Introduction

Soft tissue sarcoma (STS) encompasses an anatomically and histologically diverse group of neoplasms, most of which arise from mesodermal origin. These neoplasms are rare with approximately 7000 cases and 4300 deaths per year in the United States (1). Complete surgical resection is the cornerstone of treatment and prognosis is associated with tumor size, depth, histologic grade and anatomic site of the primary lesion (2). Retroperitoneal/visceral (RP/V) sarcoma has a worse prognosis than extremity/trunk (E/T) lesions, and this is likely due to its frequent presentation with large size precluding complete surgical resection (3). Multimodality therapy with adjuvant radiation has been shown to improve local control in resected high risk extremity sarcoma (4, 5), but toxicity to adjacent organs limits the delivery of adequate dose radiation therapy to the tumor bed after resection of most RP/V tumors.
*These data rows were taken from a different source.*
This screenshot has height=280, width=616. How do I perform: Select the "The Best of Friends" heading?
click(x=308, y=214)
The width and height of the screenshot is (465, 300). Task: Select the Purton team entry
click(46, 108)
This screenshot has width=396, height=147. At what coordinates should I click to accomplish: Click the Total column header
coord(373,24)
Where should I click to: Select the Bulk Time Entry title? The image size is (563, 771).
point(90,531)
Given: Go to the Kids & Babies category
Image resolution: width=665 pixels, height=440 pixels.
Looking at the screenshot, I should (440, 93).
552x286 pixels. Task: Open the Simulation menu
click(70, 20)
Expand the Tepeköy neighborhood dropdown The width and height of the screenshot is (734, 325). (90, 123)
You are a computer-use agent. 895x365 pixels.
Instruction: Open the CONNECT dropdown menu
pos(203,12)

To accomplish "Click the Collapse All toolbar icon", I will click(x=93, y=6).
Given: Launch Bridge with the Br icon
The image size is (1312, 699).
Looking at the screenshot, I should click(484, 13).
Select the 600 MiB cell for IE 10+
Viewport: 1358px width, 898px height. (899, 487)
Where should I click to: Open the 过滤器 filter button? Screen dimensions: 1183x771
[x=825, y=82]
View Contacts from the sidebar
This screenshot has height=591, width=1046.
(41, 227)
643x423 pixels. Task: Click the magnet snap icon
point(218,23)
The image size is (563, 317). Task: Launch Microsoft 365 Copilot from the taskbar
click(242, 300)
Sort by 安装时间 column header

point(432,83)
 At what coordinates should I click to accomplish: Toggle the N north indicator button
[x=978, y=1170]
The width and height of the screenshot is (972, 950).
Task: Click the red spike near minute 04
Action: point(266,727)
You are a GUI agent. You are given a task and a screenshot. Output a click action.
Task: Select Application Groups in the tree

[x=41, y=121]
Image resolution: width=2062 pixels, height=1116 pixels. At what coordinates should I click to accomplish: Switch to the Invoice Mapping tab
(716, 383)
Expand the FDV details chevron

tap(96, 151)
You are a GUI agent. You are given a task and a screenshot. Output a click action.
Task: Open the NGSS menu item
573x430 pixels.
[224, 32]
The data on the usefulness of adjuvant chemotherapy for high risk STS is conflicting, but a meta-analysis of the published literature suggests a marginal benefit in disease-specific survival, but not overall survival (6). Most histologic subtypes have the capacity to spread hemato-genously and regional lymph node metas- tases are rare. Pulmonary metastasis is the most common site of distant failure, but complete surgical resection of pulmonary metastasis has resulted in long term survival in select patients (7).

Etiology, epidemiology and genetics

Most STS patients have no identifiable exposure to an etiologic agent. Some have suggested that a history of previous local trauma predisposes to the development of STS, but this has been refuted by others and remains unproven. Radiation associated sarcoma has been seen in patients with a history of ionizing radiation therapy, but this is a relatively rare occurrence and represents only a small fraction of STS patients. In addition, lymphangiosarcoma has been associated with chronic lymphedema in patients who have had axillary surgery and radiation for breast cancer (Stewart-Treves syndrome).

Certain genetic diseases such as the Li-Fraumeni syndrome and neurofibromatosis have been associated with hereditary STS. In addition, unique tumor-specific genetic translocations have been identified in certain subtypes of STS (e.g., synovial cell, desmoplastic round cell, primitive neuro-ectodermal tumor, alveolar rhabdomysarcoma, myxoid chondrosarcoma and myxoid liposarcoma). The clinical significance of these tumor-specific genetic alterations continues to be studied, but, currently, molecular genetics can be used diagnostically to identify tumor-specific gene translocations in certain types of STS when histology is non-diagnostic or uncertain (8, 9).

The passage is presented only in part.